Reproduce the entire forum thread about finding a Maltese puppy, word for word and line by line, with no changes.

> Provided text
....
QUOTE (llf060787 @ Sep 5 2008, 12:49 PM) index.php?act=findpost&pid=630378


> I would definately encourage looking for a rescue first. There's lots of maltese puppies in needs of a home and there's a few in the new york area as well. Do a quick search of www.petfinder.com - they're absolutely adorable.[/B]


If you are going to do rescue I would recommend contacting some of the Maltese rescue groups before I went anywhere else.
JMO


----------



## marleysmom (Apr 16, 2008)

Thank goodness you decided against the pet store!! I also recommend Chrisman Maltese. I could not be happier with our little Tobi. Everything about him perfect! We traveled 6 hours round trip to get him and it was totally worth it. I wanted complete peace of mind with my breeder and I had that with Chrisman. Good luck on finding your Malt!


----------



## jaceybaby (Sep 16, 2008)

Try akc.org!


----------



## jaceybaby (Sep 16, 2008)

Also, her is a petfinder.com rescue thing. I didn't select a gender or age! Check it out!:


http://www.petfinder.com/search/search.cgi...York+City%2C+NY


----------



## Catz12 (Jun 18, 2009)

QUOTE (Teddyandme @ Jun 25 2008, 07:42 PM) index.php?act=findpost&pid=596728


> There are hundreds of thousands of dogs who need a home through Rescue...you may find a rescue organization for small dogs or even a specific breed that could help...I live in NJ and I know that on any given weekend day that Petsmart brings animals that need a home into the store for concideration to the general public.
> 
> Please consider this...they love you so much for your help.
> 
> Thanks[/B]


You are right about so many dogs need a home through Rescue but you don't understand that they are too choosy to who they give the dog to. They don't want a dog going to a home with children under 10 and they usually won't let the dog go to a home that has other animals so I am not bothering them for a dog. I will go to a breeder.


----------



## angelgirl599 (Apr 8, 2009)

If you're willing to drive a little, Marjie Valentine has maltese boys available. She's a really sweet, kooky lady. Her puppies come paper trained, and while she doesn't show, she does have someone who shows her dogs for her. We got Lola from her and we're just thrilled with her! Good luck with your puppy quest!


----------



## ilovemymaltese (Oct 9, 2008)

Everybody, this thread is from *one year ago*.


----------



## angelgirl599 (Apr 8, 2009)

Oooh whoops. Good call Briana!


----------
....
> Study material
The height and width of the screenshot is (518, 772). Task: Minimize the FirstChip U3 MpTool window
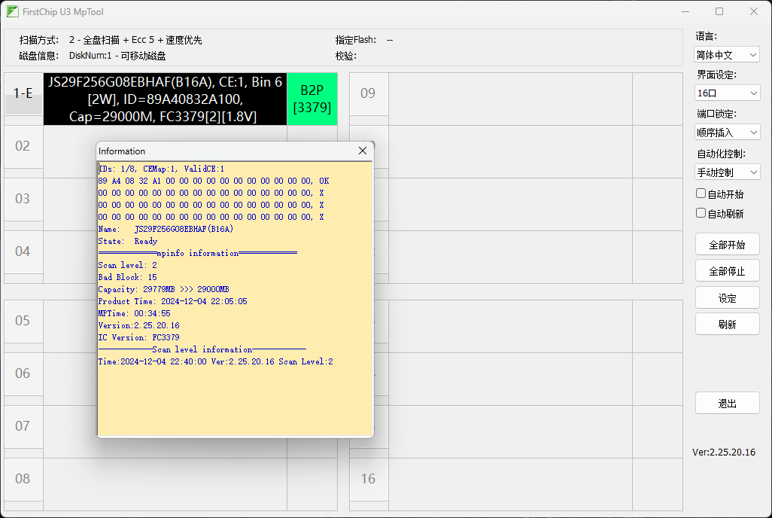685,11
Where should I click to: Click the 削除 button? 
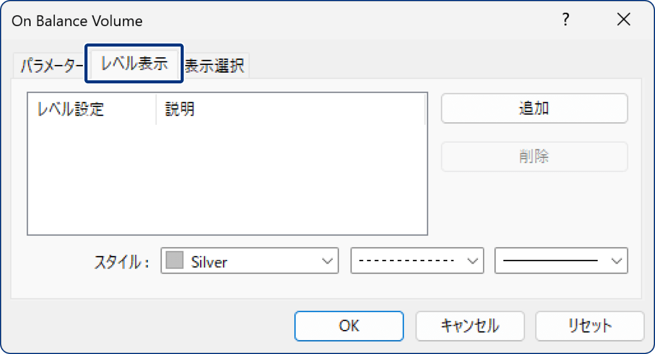point(534,157)
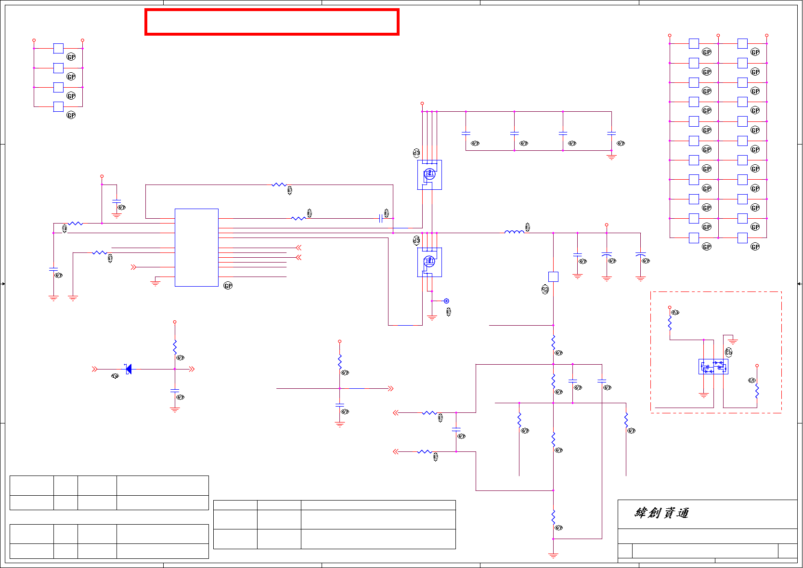Click the Wistron 緯創資通 logo in title block

point(661,513)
....
> Your response
QUOTE (llf060787 @ Sep 5 2008, 12:49 PM) index.php?act=findpost&pid=630378


> I would definately encourage looking for a rescue first. There's lots of maltese puppies in needs of a home and there's a few in the new york area as well. Do a quick search of www.petfinder.com - they're absolutely adorable.[/B]


If you are going to do rescue I would recommend contacting some of the Maltese rescue groups before I went anywhere else.
JMO


----------



## marleysmom (Apr 16, 2008)

Thank goodness you decided against the pet store!! I also recommend Chrisman Maltese. I could not be happier with our little Tobi. Everything about him perfect! We traveled 6 hours round trip to get him and it was totally worth it. I wanted complete peace of mind with my breeder and I had that with Chrisman. Good luck on finding your Malt!


----------



## jaceybaby (Sep 16, 2008)

Try akc.org!


----------



## jaceybaby (Sep 16, 2008)

Also, her is a petfinder.com rescue thing. I didn't select a gender or age! Check it out!:


http://www.petfinder.com/search/search.cgi...York+City%2C+NY


----------



## Catz12 (Jun 18, 2009)

QUOTE (Teddyandme @ Jun 25 2008, 07:42 PM) index.php?act=findpost&pid=596728


> There are hundreds of thousands of dogs who need a home through Rescue...you may find a rescue organization for small dogs or even a specific breed that could help...I live in NJ and I know that on any given weekend day that Petsmart brings animals that need a home into the store for concideration to the general public.
> 
> Please consider this...they love you so much for your help.
> 
> Thanks[/B]


You are right about so many dogs need a home through Rescue but you don't understand that they are too choosy to who they give the dog to. They don't want a dog going to a home with children under 10 and they usually won't let the dog go to a home that has other animals so I am not bothering them for a dog. I will go to a breeder.


----------



## angelgirl599 (Apr 8, 2009)

If you're willing to drive a little, Marjie Valentine has maltese boys available. She's a really sweet, kooky lady. Her puppies come paper trained, and while she doesn't show, she does have someone who shows her dogs for her. We got Lola from her and we're just thrilled with her! Good luck with your puppy quest!


----------



## ilovemymaltese (Oct 9, 2008)

Everybody, this thread is from *one year ago*.


----------



## angelgirl599 (Apr 8, 2009)

Oooh whoops. Good call Briana!


----------